╭─ AVAILABLE RECORDS

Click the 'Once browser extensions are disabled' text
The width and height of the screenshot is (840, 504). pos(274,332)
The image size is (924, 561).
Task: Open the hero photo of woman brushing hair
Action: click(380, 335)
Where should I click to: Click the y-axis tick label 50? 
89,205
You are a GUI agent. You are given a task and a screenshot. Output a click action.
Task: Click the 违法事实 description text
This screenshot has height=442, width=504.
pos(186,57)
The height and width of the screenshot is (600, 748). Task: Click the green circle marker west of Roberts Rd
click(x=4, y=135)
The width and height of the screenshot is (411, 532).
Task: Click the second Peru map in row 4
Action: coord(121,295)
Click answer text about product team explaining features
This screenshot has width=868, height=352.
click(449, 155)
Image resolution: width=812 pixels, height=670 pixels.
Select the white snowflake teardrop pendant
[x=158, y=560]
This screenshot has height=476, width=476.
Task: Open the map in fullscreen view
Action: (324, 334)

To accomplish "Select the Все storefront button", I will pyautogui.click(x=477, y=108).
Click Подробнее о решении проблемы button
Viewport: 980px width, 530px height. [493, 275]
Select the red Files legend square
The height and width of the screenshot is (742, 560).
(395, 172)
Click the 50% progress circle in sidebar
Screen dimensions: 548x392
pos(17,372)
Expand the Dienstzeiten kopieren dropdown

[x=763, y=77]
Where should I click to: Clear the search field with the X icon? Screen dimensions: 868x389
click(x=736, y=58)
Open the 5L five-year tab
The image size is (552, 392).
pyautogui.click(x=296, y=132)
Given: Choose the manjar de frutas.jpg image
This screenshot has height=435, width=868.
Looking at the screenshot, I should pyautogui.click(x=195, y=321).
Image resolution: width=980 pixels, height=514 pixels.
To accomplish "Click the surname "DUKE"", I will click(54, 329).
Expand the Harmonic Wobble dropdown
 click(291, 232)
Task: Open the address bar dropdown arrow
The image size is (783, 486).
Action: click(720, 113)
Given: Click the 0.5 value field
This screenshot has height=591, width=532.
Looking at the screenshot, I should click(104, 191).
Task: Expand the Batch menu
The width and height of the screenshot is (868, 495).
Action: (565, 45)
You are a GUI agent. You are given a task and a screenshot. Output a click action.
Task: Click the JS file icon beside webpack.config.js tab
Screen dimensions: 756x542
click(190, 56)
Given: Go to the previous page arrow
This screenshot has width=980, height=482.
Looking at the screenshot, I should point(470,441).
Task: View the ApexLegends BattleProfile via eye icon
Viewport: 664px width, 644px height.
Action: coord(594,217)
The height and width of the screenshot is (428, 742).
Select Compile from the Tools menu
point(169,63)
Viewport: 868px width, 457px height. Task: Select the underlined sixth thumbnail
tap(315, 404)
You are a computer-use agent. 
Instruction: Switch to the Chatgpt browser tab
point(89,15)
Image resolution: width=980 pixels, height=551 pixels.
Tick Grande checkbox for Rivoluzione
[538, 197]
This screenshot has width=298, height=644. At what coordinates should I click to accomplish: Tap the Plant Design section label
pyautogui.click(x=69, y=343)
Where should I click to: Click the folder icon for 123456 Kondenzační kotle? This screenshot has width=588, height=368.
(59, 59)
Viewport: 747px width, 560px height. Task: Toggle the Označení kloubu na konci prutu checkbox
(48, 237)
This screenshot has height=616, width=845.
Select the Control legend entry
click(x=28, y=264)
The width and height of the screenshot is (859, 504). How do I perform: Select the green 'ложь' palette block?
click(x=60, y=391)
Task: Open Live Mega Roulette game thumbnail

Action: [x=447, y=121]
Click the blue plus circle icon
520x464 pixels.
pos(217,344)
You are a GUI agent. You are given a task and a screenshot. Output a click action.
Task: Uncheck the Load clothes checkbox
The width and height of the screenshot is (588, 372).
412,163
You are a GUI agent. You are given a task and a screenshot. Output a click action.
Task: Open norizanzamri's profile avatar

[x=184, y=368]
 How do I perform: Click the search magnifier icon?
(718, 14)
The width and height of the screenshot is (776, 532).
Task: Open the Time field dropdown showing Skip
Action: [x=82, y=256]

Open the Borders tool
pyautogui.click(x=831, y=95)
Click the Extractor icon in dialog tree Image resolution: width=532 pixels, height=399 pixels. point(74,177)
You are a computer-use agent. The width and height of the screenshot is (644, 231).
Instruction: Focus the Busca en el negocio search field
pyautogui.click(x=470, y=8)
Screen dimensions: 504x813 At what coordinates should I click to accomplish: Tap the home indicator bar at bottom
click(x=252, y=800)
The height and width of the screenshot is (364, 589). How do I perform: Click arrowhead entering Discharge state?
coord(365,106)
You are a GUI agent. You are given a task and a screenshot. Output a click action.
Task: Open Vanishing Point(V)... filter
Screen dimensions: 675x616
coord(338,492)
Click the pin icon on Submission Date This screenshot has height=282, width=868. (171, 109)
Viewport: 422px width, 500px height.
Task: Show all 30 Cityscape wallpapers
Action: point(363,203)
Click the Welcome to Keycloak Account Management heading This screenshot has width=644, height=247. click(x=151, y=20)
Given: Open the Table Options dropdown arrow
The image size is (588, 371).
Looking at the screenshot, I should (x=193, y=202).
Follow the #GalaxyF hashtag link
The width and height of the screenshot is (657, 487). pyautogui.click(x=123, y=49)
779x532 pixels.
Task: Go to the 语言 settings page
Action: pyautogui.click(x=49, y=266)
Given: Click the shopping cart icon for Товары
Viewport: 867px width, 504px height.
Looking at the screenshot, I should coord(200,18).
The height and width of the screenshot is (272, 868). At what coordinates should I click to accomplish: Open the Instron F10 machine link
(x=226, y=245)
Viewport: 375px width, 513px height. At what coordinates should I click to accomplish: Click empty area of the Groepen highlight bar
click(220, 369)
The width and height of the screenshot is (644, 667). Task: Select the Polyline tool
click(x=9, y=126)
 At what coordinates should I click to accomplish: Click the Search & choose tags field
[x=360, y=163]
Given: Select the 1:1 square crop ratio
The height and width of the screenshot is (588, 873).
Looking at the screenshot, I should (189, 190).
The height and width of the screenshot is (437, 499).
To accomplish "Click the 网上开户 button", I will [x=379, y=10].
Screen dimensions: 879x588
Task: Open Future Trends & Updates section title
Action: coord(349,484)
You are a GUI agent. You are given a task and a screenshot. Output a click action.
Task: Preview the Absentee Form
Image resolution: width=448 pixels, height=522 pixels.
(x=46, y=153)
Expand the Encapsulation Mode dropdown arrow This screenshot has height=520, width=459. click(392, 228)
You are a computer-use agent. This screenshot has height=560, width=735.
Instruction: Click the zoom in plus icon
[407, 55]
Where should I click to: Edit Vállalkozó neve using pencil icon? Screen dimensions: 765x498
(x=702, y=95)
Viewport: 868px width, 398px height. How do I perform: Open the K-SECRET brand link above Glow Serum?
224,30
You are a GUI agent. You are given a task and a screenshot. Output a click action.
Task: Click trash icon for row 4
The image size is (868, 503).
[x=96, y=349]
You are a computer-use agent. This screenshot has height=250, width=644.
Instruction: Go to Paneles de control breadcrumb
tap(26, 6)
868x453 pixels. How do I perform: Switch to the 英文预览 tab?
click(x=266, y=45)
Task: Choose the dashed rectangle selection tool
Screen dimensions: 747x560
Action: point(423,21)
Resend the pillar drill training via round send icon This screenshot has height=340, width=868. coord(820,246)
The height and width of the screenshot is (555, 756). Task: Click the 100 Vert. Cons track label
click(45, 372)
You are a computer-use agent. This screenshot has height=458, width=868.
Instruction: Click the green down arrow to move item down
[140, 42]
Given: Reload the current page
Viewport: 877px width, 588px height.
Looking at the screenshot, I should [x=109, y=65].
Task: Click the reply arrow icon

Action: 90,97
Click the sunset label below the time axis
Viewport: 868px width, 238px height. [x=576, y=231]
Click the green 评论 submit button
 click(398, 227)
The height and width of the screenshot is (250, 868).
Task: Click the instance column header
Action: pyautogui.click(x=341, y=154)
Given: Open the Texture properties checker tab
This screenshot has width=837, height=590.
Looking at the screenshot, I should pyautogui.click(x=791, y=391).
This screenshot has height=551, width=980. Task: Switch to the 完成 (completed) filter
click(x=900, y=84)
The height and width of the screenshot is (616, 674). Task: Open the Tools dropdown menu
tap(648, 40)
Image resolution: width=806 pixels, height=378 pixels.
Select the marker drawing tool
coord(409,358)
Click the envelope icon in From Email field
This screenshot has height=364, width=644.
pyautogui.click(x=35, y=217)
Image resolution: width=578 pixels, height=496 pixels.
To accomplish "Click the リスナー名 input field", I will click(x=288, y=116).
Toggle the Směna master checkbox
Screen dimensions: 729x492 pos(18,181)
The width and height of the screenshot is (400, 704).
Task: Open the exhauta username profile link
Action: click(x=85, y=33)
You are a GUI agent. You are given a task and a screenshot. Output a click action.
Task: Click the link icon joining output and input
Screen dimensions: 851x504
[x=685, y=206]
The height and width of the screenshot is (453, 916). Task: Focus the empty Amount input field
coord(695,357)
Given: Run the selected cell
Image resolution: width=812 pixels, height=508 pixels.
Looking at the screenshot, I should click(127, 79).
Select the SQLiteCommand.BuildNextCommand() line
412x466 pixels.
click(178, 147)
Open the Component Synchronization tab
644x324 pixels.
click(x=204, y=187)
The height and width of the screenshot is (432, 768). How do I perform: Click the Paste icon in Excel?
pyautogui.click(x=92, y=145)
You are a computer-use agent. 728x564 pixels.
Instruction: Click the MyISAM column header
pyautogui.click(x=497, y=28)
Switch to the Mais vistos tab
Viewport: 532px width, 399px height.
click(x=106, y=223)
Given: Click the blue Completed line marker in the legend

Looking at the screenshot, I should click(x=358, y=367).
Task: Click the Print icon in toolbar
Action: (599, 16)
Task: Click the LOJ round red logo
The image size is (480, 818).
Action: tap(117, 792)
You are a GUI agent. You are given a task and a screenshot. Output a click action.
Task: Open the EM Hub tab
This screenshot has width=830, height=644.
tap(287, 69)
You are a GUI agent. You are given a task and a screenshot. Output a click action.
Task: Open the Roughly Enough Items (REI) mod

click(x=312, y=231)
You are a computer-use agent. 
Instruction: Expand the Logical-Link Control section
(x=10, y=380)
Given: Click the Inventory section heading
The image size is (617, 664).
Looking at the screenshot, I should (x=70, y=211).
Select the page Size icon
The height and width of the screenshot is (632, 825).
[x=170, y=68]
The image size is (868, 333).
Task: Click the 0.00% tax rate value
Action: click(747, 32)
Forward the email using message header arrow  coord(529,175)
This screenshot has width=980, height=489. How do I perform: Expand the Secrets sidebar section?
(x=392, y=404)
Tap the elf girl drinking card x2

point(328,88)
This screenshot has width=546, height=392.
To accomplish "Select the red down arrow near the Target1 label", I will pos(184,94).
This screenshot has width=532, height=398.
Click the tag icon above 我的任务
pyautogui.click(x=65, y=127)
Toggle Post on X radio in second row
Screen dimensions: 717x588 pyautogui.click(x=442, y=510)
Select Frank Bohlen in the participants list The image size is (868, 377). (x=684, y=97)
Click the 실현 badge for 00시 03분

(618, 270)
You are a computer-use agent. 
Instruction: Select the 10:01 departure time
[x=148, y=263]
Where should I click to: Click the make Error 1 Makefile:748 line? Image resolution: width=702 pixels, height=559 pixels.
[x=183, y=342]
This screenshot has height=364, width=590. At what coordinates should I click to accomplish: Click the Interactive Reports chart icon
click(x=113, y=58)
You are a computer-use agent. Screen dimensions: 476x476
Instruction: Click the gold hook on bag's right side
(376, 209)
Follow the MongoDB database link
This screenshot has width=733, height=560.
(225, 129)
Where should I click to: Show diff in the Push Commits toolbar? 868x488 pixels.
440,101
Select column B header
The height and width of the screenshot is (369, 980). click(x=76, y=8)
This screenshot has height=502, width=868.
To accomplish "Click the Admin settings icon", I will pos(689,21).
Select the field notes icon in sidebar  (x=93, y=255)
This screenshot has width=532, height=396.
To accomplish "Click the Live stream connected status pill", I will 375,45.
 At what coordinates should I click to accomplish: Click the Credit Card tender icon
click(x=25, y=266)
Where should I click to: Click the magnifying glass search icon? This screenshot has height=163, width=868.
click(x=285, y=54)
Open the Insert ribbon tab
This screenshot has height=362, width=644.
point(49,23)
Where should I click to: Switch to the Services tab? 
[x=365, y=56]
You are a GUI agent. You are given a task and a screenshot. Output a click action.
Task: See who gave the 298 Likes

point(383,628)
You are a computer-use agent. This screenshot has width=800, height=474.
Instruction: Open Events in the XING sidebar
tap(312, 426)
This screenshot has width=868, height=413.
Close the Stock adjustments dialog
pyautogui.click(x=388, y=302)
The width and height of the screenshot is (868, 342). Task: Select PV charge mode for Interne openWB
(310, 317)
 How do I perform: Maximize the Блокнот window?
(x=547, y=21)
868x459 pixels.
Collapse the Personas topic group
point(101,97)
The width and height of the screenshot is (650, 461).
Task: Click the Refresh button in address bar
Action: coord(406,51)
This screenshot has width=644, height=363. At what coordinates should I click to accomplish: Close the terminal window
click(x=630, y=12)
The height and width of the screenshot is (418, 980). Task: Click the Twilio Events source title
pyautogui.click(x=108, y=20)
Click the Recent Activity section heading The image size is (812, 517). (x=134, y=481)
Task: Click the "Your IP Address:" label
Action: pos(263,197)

╰─

GOAL OF THE EXERCISE — Whenever a line in the records above contains the string "round", copy that line.

ANSWER TO THE PROBLEM —
Resend the pillar drill training via round send icon This screenshot has height=340, width=868. coord(820,246)
Task: Click the LOJ round red logo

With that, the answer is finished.